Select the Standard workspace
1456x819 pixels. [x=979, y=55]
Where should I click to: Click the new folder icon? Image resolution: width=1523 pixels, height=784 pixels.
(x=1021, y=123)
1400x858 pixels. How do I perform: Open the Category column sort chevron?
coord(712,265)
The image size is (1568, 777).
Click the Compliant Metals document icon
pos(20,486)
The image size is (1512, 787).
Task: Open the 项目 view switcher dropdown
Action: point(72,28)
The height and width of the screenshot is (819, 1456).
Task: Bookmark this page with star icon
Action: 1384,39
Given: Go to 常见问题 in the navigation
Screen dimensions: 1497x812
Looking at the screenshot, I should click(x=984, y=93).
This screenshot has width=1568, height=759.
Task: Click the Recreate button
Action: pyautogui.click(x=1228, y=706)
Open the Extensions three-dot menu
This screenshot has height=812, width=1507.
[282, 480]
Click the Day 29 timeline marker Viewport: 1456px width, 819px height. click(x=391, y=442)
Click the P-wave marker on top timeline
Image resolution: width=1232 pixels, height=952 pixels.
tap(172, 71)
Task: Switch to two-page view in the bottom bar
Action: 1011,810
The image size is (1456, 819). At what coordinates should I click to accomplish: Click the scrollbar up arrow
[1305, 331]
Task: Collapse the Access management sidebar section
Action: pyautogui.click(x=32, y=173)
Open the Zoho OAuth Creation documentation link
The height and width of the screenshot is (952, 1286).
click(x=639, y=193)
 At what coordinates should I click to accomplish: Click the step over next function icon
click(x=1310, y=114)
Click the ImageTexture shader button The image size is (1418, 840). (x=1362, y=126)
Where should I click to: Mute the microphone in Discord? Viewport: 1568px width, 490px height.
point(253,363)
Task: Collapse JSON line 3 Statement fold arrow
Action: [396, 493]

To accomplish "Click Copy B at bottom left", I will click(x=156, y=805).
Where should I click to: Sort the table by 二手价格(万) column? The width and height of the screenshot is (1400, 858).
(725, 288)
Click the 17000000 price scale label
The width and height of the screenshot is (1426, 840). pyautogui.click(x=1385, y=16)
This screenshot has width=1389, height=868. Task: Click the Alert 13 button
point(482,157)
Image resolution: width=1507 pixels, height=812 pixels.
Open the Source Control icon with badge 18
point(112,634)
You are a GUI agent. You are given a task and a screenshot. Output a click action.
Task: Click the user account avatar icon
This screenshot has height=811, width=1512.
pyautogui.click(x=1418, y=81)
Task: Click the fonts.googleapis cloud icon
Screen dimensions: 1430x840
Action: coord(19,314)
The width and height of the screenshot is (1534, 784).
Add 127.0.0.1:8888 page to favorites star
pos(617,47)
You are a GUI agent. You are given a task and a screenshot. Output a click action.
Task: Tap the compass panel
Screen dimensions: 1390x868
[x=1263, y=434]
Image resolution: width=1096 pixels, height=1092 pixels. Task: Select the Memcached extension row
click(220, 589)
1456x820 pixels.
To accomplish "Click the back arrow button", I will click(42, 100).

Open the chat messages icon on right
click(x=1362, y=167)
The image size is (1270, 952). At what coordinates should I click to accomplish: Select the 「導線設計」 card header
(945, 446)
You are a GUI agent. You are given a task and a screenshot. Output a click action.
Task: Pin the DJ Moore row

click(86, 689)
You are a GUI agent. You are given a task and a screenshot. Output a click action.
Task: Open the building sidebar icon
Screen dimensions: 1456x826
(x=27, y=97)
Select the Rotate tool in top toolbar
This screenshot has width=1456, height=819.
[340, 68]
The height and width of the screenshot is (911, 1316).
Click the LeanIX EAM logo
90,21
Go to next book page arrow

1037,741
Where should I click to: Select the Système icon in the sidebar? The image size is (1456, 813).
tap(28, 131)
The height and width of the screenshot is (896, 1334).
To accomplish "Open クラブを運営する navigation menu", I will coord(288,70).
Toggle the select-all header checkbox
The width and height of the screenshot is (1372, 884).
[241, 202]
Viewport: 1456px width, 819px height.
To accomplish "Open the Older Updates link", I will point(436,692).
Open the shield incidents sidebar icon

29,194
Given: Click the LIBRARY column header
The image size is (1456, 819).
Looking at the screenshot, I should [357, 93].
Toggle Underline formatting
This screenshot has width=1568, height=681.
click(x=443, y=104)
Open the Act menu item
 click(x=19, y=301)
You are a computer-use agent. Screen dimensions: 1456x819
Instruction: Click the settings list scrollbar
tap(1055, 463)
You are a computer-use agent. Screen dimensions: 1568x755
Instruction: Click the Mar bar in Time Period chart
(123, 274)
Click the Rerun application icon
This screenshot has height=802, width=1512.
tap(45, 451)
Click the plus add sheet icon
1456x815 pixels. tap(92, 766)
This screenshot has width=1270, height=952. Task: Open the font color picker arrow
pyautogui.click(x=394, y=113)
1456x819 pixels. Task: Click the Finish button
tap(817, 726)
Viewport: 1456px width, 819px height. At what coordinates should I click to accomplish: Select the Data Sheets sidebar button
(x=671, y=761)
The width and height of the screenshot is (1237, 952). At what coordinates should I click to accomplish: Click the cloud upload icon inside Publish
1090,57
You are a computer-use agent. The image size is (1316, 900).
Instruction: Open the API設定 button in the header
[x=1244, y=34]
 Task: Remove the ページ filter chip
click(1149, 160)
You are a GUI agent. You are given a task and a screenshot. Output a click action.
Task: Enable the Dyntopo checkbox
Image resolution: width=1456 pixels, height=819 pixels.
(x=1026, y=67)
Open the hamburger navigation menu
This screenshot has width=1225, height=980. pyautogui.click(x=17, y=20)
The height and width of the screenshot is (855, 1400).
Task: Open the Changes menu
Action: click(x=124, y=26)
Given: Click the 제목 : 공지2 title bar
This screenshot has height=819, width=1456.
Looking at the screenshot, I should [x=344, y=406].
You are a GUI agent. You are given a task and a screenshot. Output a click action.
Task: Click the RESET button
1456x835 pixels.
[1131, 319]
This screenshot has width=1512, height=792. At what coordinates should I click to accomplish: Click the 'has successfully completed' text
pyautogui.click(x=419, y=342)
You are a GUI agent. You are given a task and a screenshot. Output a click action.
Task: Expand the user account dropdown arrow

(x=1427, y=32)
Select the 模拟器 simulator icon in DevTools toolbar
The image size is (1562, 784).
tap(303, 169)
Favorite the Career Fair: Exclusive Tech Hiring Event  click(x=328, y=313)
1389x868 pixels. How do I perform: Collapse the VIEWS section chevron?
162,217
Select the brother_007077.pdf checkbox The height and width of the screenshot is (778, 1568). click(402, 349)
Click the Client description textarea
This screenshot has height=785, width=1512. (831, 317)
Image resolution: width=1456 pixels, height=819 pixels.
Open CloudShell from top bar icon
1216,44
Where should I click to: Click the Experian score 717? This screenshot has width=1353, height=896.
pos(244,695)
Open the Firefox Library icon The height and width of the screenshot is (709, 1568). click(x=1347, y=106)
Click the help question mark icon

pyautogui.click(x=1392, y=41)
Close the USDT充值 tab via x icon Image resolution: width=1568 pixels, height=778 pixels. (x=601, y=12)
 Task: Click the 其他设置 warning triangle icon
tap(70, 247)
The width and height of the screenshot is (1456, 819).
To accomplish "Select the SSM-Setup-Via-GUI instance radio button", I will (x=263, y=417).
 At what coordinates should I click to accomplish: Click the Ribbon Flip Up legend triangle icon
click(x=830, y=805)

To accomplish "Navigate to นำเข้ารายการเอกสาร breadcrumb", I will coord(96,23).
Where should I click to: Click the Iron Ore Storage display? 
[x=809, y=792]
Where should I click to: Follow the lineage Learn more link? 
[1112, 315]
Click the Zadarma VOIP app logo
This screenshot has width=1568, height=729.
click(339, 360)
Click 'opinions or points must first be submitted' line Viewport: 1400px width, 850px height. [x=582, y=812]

==================================================

## EXERCISE GOAL
There is a run of lines above from the one with "Given: Click the 제목 : 공지2 title bar" to the one with "Favorite the Career"; print exactly that run, both ends included, and nothing else.

## OUTPUT FOR THIS TASK
Given: Click the 제목 : 공지2 title bar
This screenshot has height=819, width=1456.
Looking at the screenshot, I should [x=344, y=406].
You are a GUI agent. You are given a task and a screenshot. Output a click action.
Task: Click the RESET button
1456x835 pixels.
[1131, 319]
This screenshot has width=1512, height=792. At what coordinates should I click to accomplish: Click the 'has successfully completed' text
pyautogui.click(x=419, y=342)
You are a GUI agent. You are given a task and a screenshot. Output a click action.
Task: Expand the user account dropdown arrow

(x=1427, y=32)
Select the 模拟器 simulator icon in DevTools toolbar
The image size is (1562, 784).
tap(303, 169)
Favorite the Career Fair: Exclusive Tech Hiring Event  click(x=328, y=313)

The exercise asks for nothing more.